START

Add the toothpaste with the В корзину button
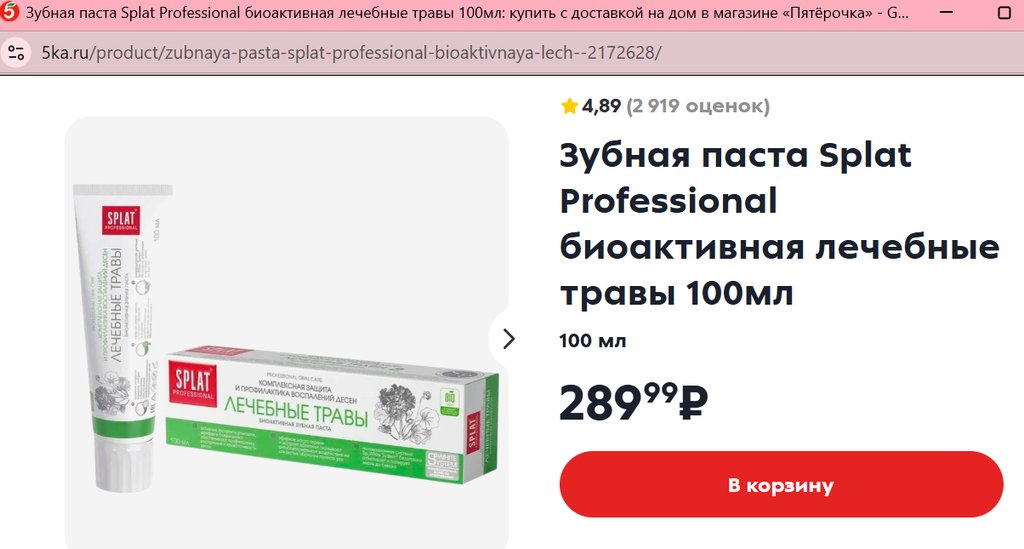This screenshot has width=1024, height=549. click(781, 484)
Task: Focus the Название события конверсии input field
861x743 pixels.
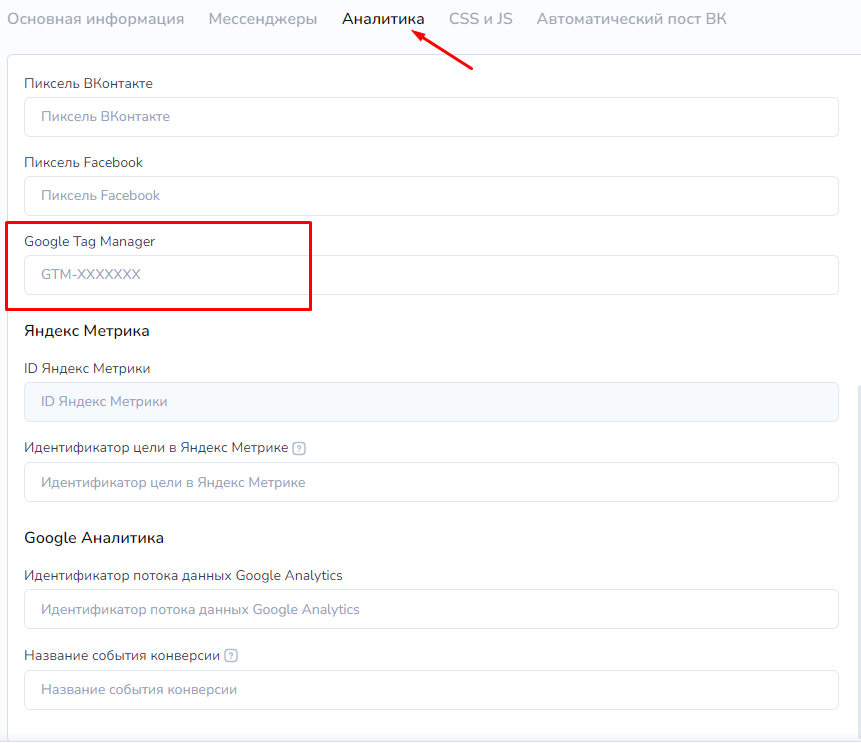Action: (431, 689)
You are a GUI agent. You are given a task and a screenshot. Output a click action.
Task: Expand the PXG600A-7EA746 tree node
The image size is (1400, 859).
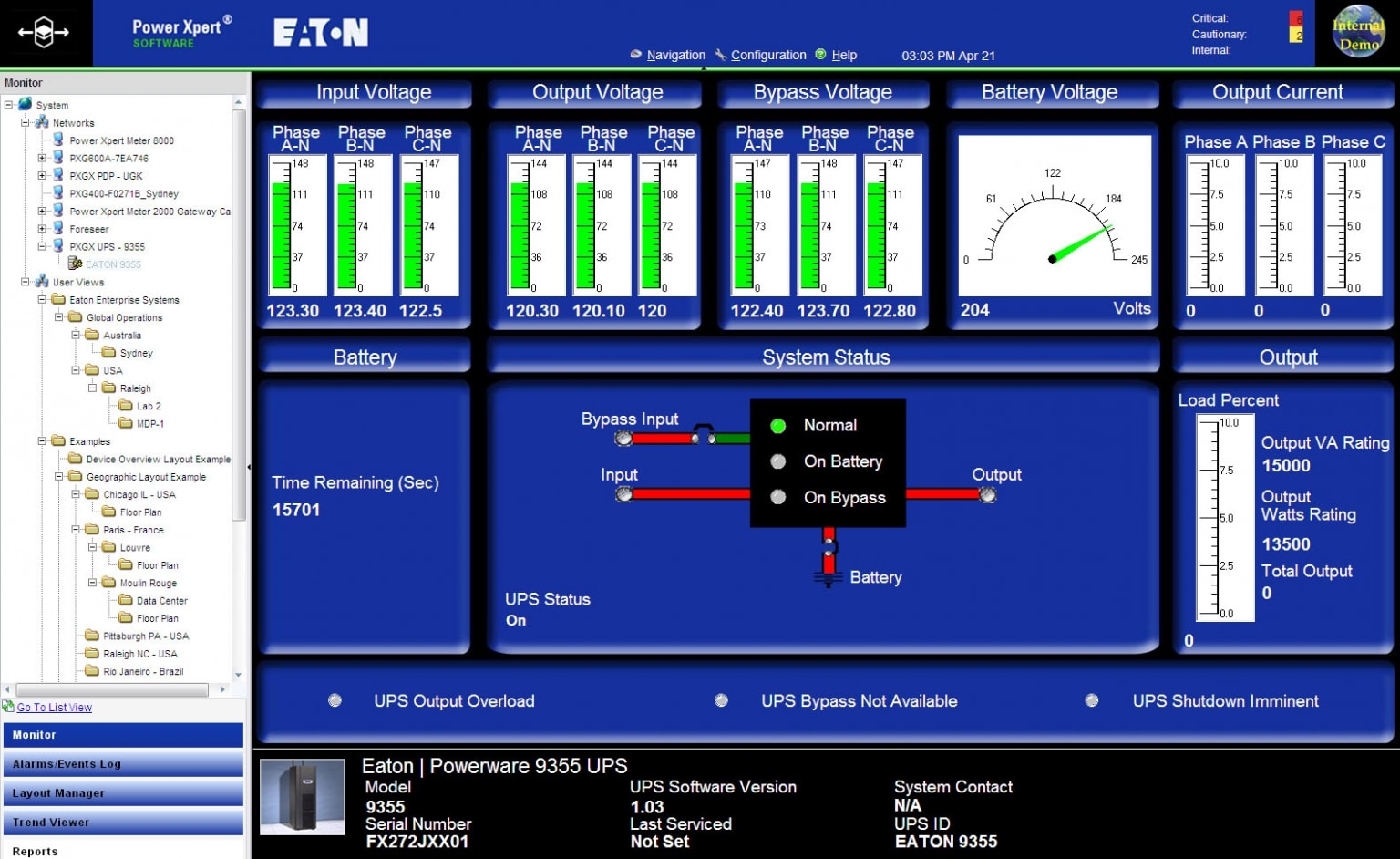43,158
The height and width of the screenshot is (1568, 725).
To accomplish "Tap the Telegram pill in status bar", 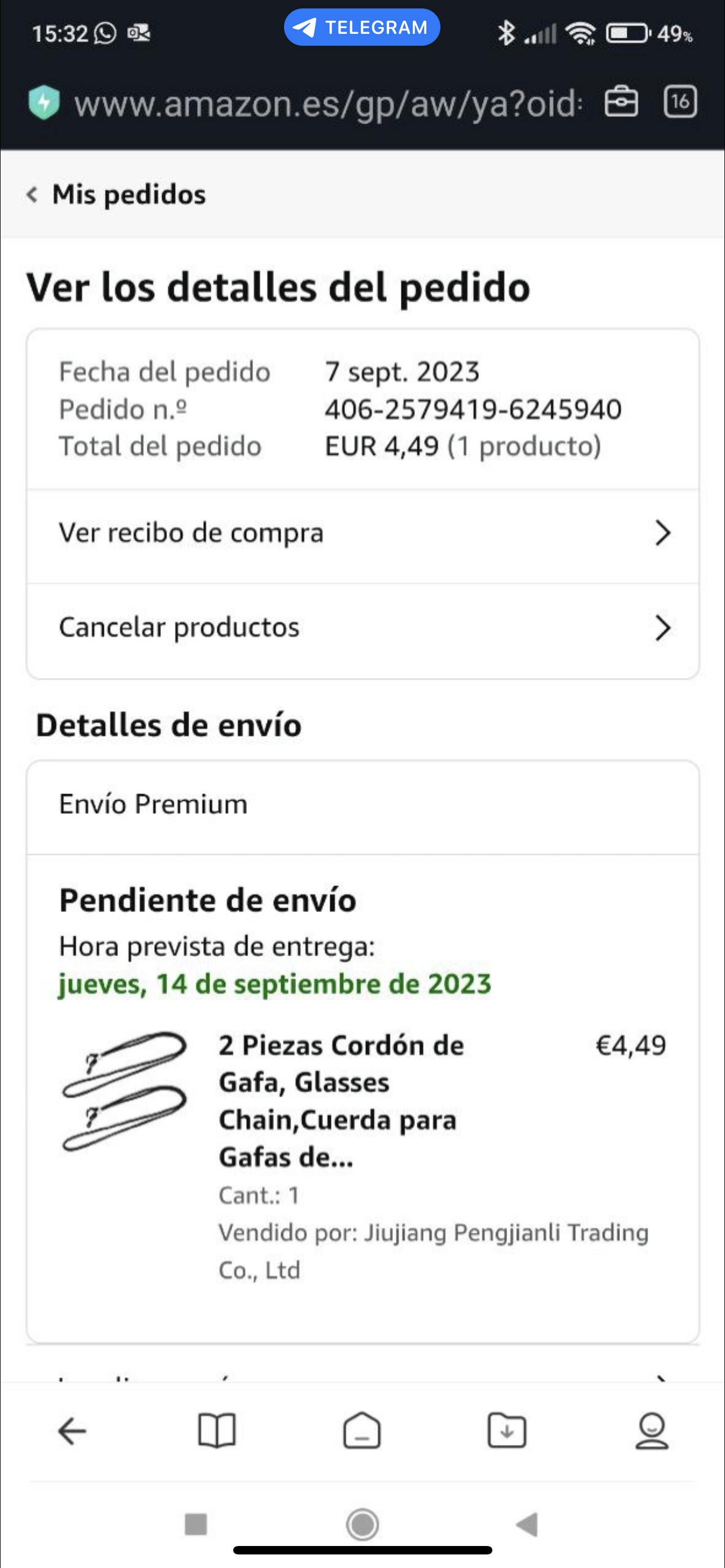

END

▶ **WHAT IS NEEDED**
Please rewrite the records starting at the line containing "You are a GUI" and ending at the end of the records, replacing "Telegram pill" with "Telegram chip" and leaving everything else unchanged. Leave the pictures out of your answer.

▶ **OUTPUT OF THE EXERCISE**
You are a GUI agent. You are given a task and a screenshot. Output a click action.
Task: Expand the PXG600A-7EA746 tree node
The image size is (1400, 859).
43,158
The height and width of the screenshot is (1568, 725).
To accomplish "Tap the Telegram chip in status bar", 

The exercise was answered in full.